Without realizing it, I again put a star next to this wine at the rosé table in the grand tasting. (It’s nice to be consistent.) Here I learned there’s a new organization promoting Puglia rosato, Puglia in Rosé. The association was born informally eight years ago, but incorporated in 2015 with 52 winery associates. “We plan to open an office in 2017, probably in New York,” says managing director Lucia Nettis. I hope so. Pugliese rosato could be a strong contender if more people knew about it, and a bonus for the region, now mostly known for its primitivo.
So what were my other takeaways?
PUGLIA’S UP & COMER - I discovered that I really, really like Nero di Troia. Le Grotte’s rosato was just the start. This native grape of northern Puglia is normally vinified as a red, and the various samples here—including, again, Torrevento’s and Le Grotte’s—were terrific, much more balanced than the too ripe, overly alcoholic primitivos I encountered on my travels last fall further south in the Salento zone. I’d heard that Nero di Troia is an up-and-coming grape, and I can see why.

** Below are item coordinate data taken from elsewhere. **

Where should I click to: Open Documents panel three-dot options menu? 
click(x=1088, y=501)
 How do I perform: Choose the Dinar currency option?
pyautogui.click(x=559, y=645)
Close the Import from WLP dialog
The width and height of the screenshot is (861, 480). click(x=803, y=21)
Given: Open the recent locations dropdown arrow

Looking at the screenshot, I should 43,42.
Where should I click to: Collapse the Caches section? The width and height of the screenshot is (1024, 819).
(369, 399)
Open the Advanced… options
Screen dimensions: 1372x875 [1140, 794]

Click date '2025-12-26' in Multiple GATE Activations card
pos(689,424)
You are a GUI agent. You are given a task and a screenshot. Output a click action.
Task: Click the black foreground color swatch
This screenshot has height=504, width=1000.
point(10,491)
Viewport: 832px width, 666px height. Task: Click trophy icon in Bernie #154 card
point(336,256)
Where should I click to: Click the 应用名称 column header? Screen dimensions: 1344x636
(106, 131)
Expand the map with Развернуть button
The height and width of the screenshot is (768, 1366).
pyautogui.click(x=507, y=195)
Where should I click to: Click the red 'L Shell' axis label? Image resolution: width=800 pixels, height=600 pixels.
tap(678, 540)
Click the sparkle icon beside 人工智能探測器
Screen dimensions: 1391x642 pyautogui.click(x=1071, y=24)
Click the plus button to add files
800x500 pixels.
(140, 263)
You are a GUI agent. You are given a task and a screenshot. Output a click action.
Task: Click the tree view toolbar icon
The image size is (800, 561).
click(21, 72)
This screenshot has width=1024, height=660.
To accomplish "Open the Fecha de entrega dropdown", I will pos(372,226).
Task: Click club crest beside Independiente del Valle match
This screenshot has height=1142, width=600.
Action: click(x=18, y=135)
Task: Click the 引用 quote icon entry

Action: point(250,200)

A SURPRISINGLY CLASSIC BAROLO - L’Astemia Pentitamakes pretty good Barolo. I'd had my doubts when writing about them in The World of Fine Wine. That story was about the uproar caused by the cantina’s Pop-style architecture—considered blasphemy in Barolo’s historic Cannubi cru. The two Barolos I tasted at Vino 2017 hewed to tradition and were sourced from vines with some age. The new winery also abandoned the goofy people-shaped bottles seen at their debut in VinItaly and came with an acceptably stylish bottle made from lovely purple glass. I’ll be watching their progress.
INTERLOPER BEER - I made a beeline to the one winery presenting a beer. Frank & Serafico makes a very good Belgian-style blonde ale, one of five brews coming out of this estate, founded in 2009 by two consulting enologists who decided to do their own thing. “Frank” (Fabrizio Testa), formerly a winemaker at Brancaia, now works with his partner on land in the Uccellina National Park, south of Grosseto. Because that part of the Maremma attracts its share of tourists (mostly Italian beach-goers), they set up a farm pub. And that called for beer! Frank told me they’re not the only winery that’s making beer these days, but the others are “just in it for the money.” They certainly don’t grow their own hops, nor source their grain from a national park, like these guys do. Oh, and their wine is quite good, too—from the easy-drinking Morellino di Scansano to the big cab franc/merlot/sangiovese blend, also named Frank. Another winery to watch.
ALPINE PINOT BIANCO - Finally, I was happy to find Castel Sallegg here. This old property (1851) once belonged to an Archduke of Austria, and its extensive vineyard sits smack in the middle of Caldaro, ground zero for Alto Adige wine country. I hike by that vineyard coming back from the funicular on our Alps and Dolomites hiking tour, and I’ve always wondering about this walled clos that the town has grown around . The winery has 30 labels, I learned, and their pinot bianco really soared. It’s hard to make a good pinot bianco (Marco Felluga’s remains my benchmark), but this had such intensity and character it made you sit up and take notice. We’re heading back to Alto Adige on tour this summer, so I’m making a mental note to stop in.